- TASK STATEMENT:
Your task is to extract every entry that follows word for word while excluding the pictures.

[Start of Attachment]

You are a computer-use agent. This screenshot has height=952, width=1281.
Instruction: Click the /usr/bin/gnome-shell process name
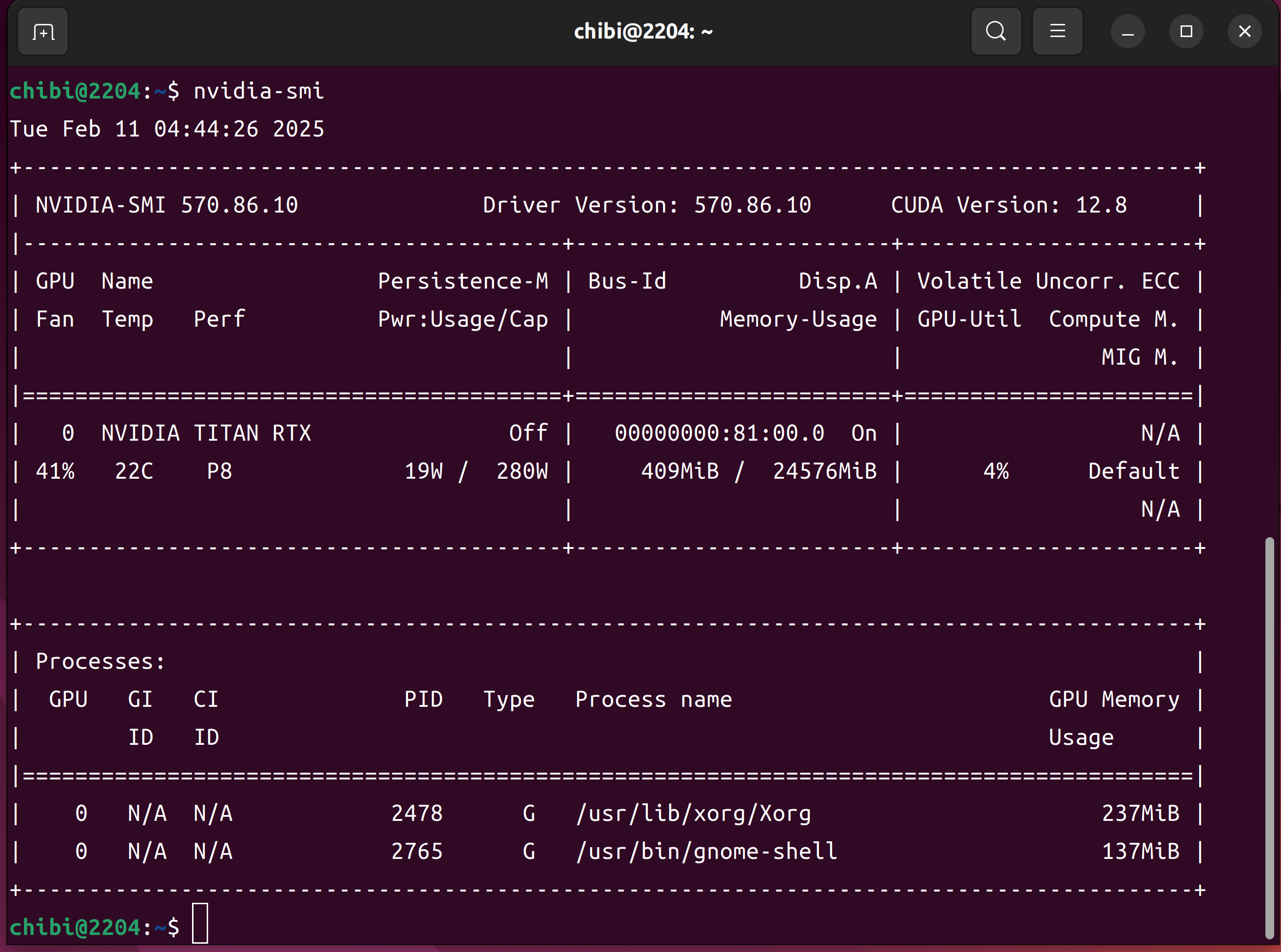tap(706, 852)
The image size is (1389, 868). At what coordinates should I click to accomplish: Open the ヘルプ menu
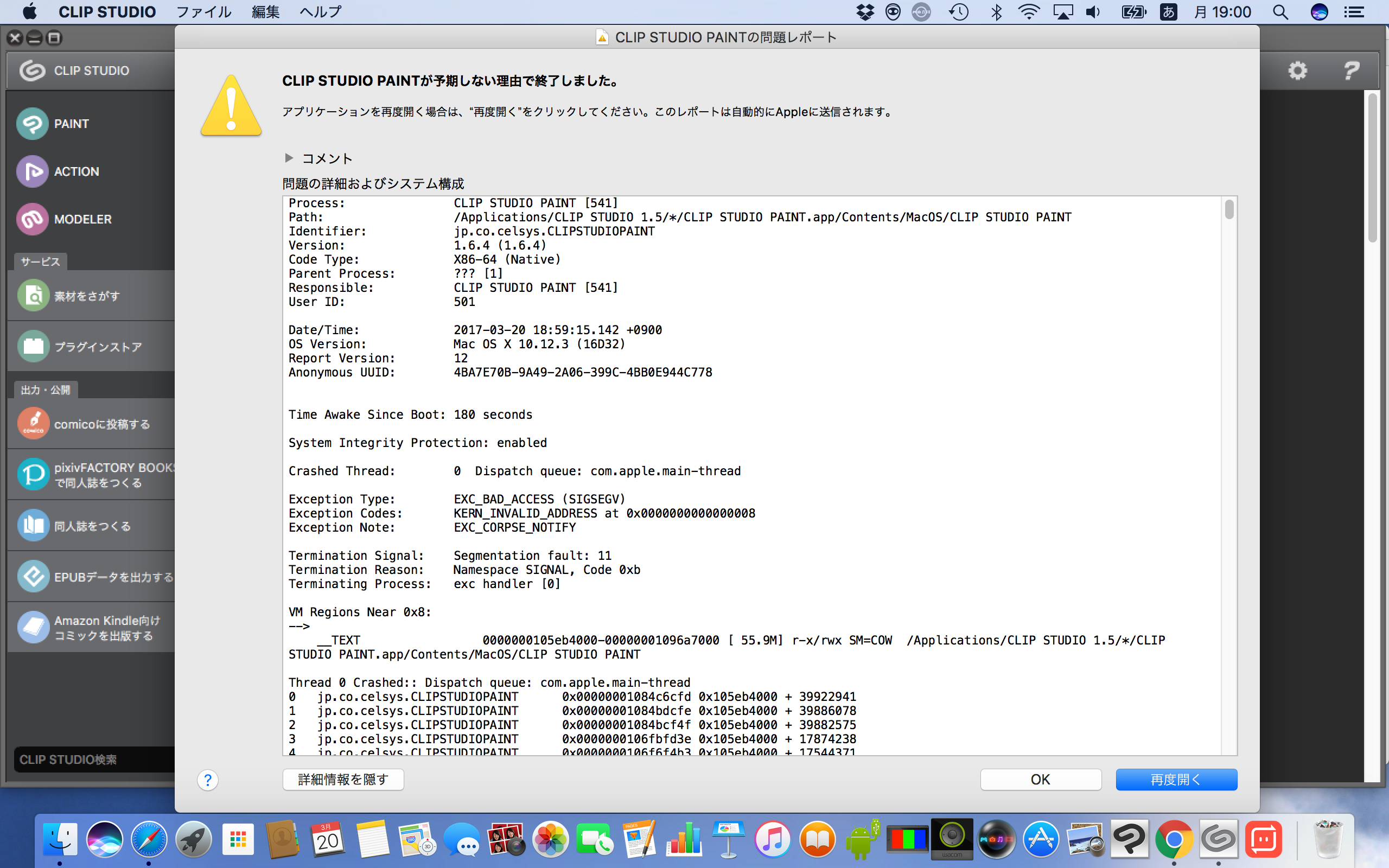pos(320,11)
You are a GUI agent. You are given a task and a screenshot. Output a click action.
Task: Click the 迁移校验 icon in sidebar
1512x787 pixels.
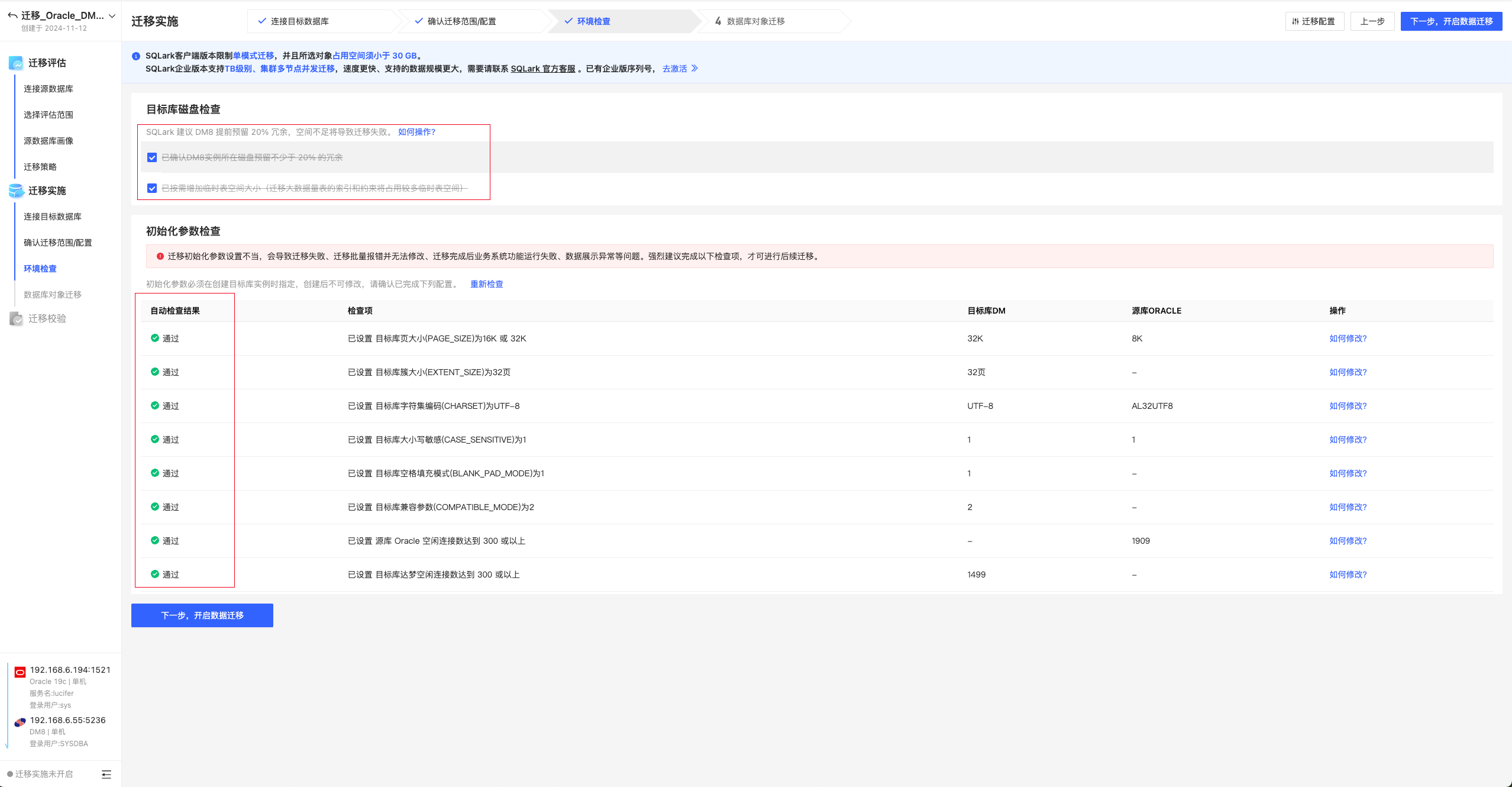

[End of Attachment]

- OUTPUT BELOW:
You are a computer-use agent. This screenshot has height=952, width=1281.
Instruction: Click the /usr/bin/gnome-shell process name
tap(706, 852)
The image size is (1389, 868). At what coordinates should I click to accomplish: Open the ヘルプ menu
pos(320,11)
You are a GUI agent. You are given a task and a screenshot. Output a click action.
Task: Click the 迁移校验 icon in sidebar
1512x787 pixels.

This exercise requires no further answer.